Lafarge moves to final planning stage for possible new UK Cement
30 November 2007


Lafarge Cement UK has launched the final design and costing feasibility studies for its proposed new cement works at Snodland, in Kent.

As a result, Lafarge will now increase onsite work in preparation for the possible construction of ‘Medway Works’, undertaking a detailed design, costing and contractor strategy.

This stage of the project, which concludes next year, will put Lafarge in a position to make a final decision on allocating the investment required to build the Works.

Lafarge Cement UK’s managing director Dr Erdoğan Pekenç explains:

“With general demand for cement growing in the UK, alongside the introduction of new large-scale projects in the South-East, such as ‘Crossrail’, it is a good time to move the project to the final design stage.”
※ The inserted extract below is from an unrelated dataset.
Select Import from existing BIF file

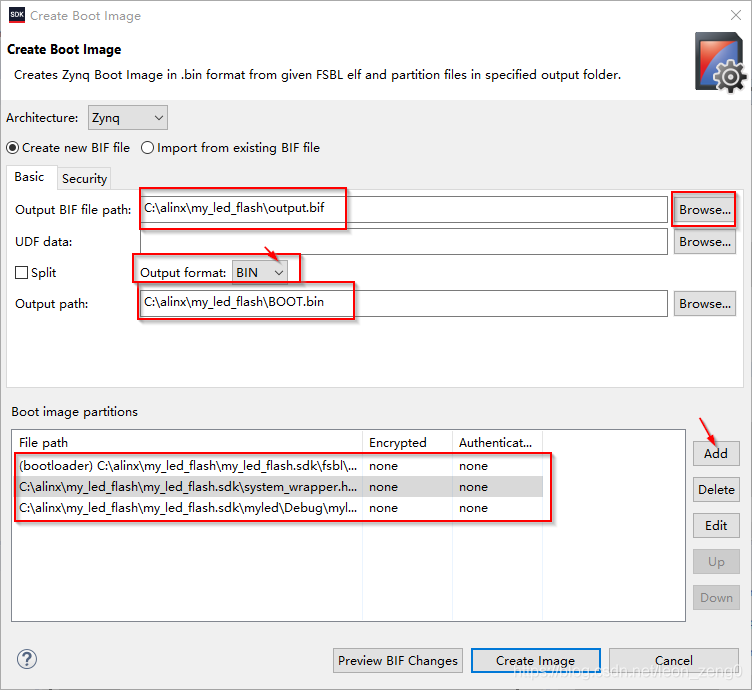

Planning permission to build the Works was granted in 2001.  Since then, work to prepare the site for construction has been progressing.  This includes new road and rail infrastructure around the site’s main entrance and the diversion of an oil pipeline.

In 2004, the Group announced that operations starting at the new Medway Works would not coincide with the end of production at Lafarge’s Northfleet Works, in Kent, in April 2008.  The Group has since invested in excess of £80 million in its UK supply chain, through establishing two import facilities on the Thames, developing the rail infrastructure at its Hope Works, in Derbyshire, and investing in maximising production capacity at its six other cement works.

“We are the only cement company with nationwide coverage and, as such, we have focused significant investment to develop a robust UK-wide supply chain, to ensure we can provide customers right across the country with our products,” continues Erdoğan. 

Work on the next stage of the Medway project commences immediately and is expected to finish in Q3, 2008.